I recall flying over the Mount St Helens area sometime after the event. Realizing what I was looking at I was absolutely gob struck by the immensity of fallen timber. To say that the sight I observed pales in comparison to the damage from this event is going to give me a headache trying to imagine.
Man, I love this guy! 👪
Really catastrophic. Reminds me of the hurricane of 1938 that devastated the coast of Connecticut and Rhode Island.
Back in the Saddle Again Naturally!
1981 we had a huge windstorm in Washington state too.. I remember things falling down!
Something like this happened in Ohio, from top to bottom...about 12 yrs ago. Trees uprooted and blown down all over the state.
That was the June 29, 2012 derecho that traveled a remarkable 600 miles from northern Indiana to Maryland’s Eastern Shore in about ten hours. I am in Annapolis, Maryland, and was alone at work when it hit sometime close to midnight. The building rattled something fierce. But as I recall, despite the crazy winds, there wasn’t a lot of damage here. We’ve gotten worse from hurricanes.
That's happened here in Michigan on a small scale. Back in 96 we had a nasty storm that tore out most of the trees in our neighborhood except the bigger ones like Oak trees
It was Hurricane Ike that year in Ohio
I think that was the remnants of Hurricane Ike, as I recall. I was on duty as a paramedic that day, and we found.ourselves taking one route to a scene, and then having to re route only a short time later due to the fallen trees now blocking our way. Exciting to say the least.

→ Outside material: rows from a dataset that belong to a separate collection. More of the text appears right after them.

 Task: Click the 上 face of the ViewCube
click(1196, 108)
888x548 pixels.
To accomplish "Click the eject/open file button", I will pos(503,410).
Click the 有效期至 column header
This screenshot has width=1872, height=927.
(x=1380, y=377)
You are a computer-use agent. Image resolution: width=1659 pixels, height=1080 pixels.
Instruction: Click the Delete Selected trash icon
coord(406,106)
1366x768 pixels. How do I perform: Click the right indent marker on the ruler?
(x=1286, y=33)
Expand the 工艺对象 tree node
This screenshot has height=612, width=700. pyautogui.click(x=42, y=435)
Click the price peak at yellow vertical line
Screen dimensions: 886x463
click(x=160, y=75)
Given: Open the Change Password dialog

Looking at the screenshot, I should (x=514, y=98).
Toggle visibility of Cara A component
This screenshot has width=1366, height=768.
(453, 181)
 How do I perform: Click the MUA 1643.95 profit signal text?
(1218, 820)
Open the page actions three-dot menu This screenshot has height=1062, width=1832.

It was the derecho of 2012. Hit us in VA the night before my dad's funeral. We spent an hour that night in the cellar listening to reports of "tornadoes" in the area, spent the morning cleaning up large branches from the church property oaks, and had a very warm funeral that afternoon without power and fanning ourselves with the programs. But the singing in the Mennonite church was memorable and, as always, didn’t need to be miked. My dad would have appreciated the craziness of it all, and that wind from Ohio whisked him on his way.